Winkler Prins Encyclopedie

E. de Bruyne, G.B.J. Hiltermann en H.R. Hoetink (1947)

Gepubliceerd op 26-08-2022

Bock, théophile (emile achille) de

betekenis & definitie

Nederlands schilder (’s-Gravenhage 14 Jan. 1851 - Haarlem 12 Nov. 1904), werd ontslagen bij de Hollandse Spoorwegmaatschappij omdat hij zijn werk verwaarloosde en zich te veel met tekenen en schilderen bezighield.
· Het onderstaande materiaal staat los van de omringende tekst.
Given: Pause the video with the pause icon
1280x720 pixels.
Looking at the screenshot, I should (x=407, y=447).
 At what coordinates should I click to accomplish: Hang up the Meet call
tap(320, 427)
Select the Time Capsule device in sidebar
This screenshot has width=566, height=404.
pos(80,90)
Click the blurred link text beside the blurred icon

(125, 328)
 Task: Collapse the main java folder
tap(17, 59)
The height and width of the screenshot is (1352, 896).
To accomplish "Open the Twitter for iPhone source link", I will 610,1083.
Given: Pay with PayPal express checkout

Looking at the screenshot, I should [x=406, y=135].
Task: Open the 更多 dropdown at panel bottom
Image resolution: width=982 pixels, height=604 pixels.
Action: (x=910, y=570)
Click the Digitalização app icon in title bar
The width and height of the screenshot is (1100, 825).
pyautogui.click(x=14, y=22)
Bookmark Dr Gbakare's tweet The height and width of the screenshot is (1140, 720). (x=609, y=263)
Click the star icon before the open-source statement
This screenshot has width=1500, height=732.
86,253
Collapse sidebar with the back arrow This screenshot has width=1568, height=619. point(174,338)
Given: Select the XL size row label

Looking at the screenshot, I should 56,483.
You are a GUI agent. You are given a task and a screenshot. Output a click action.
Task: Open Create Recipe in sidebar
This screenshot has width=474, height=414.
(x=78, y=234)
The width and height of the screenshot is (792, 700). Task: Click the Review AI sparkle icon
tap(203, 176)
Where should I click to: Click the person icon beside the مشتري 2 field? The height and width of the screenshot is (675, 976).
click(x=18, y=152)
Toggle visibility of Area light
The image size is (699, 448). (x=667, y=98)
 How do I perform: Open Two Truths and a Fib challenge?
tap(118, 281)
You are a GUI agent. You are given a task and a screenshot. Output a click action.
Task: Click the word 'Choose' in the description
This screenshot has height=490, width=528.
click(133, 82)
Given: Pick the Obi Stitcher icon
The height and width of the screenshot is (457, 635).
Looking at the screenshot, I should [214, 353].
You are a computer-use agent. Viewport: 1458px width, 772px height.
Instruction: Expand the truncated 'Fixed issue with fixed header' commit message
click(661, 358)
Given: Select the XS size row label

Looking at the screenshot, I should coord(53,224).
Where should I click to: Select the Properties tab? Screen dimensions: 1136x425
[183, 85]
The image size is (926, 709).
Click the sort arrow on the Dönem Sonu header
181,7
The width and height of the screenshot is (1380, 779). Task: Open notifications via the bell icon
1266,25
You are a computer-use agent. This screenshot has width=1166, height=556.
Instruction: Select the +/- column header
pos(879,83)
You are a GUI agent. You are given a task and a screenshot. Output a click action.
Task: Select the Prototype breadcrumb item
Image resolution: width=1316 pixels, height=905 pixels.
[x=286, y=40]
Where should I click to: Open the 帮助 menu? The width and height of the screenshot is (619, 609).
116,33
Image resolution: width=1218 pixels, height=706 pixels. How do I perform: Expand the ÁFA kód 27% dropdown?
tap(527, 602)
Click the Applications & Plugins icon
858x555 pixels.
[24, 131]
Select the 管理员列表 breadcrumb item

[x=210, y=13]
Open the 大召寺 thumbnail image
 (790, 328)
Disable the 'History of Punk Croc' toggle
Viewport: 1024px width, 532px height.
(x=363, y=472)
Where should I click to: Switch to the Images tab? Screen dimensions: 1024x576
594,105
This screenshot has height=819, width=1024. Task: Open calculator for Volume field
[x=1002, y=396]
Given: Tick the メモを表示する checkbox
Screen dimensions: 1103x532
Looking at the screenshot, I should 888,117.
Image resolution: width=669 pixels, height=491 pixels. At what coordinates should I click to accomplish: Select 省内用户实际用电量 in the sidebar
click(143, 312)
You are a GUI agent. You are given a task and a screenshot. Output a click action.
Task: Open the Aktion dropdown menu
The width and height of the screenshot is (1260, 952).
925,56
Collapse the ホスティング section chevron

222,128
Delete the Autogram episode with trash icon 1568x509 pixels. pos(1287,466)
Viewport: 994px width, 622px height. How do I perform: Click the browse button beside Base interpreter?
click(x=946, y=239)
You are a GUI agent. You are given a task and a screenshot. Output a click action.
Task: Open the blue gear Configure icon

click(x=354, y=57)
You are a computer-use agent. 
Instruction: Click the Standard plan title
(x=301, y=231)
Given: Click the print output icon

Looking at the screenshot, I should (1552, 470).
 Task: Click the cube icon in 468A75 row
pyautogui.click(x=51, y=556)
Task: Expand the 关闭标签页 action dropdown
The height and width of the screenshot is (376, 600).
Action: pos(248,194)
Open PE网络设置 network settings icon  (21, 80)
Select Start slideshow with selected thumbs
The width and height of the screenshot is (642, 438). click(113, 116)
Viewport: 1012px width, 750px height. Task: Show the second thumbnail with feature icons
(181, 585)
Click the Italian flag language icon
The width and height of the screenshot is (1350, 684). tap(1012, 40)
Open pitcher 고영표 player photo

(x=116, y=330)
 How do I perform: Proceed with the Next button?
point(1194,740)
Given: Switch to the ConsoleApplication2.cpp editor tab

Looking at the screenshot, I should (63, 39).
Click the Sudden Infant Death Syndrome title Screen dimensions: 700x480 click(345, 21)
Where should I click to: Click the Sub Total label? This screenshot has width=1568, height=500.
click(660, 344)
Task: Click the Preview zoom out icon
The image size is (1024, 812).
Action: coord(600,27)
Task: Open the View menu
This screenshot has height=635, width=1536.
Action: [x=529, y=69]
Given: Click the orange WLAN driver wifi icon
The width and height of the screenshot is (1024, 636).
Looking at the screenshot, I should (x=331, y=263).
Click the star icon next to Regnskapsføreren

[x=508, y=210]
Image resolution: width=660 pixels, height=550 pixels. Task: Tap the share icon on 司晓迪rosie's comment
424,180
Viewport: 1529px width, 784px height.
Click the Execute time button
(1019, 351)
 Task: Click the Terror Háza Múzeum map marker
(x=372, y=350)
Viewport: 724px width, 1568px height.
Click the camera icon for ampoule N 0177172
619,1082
Kreeg daarna lessen van J.

W. van Borselen en van J. H. Weissenbruch en koesterde grote bewondering voor Jacob Maris, die hem steunde in zijn eerste moeilijke jaren. Werkzaam te ’s-Gravenhage, Parijs, Barbizon (1878-1880), Scheveningen, Diepenveen, Renkum en Haarlem. De Bock onderging grote invloed van het werk van de schilders uit de School van Barbizon, zoals van Corot en van Rousseau. Zijn beste schilderijen zijn na 1895, toen hij naar Gelderland trok, ontstaan.

In het algemeen is zijn werk wat meer gebonden van penseelvoering dan dat van de grote meesters der Haagse School. Hij schilderde bij voorkeur landschap in breed opgezette compositie en nogal krachtig geschilderd; later werd zijn werk fijner van opvatting, vooral in de kleurstelling. Hij heeft ook geëtst en gelithografeerd en in samenwerking met L. Lacomblé heeft hij een boek over Jacob Maris geschreven.Lit.: P. A. Scheen, Honderd jaren Ned. schilder- en teekenkunst (’s-Gravenhage 1947), met lit.opg.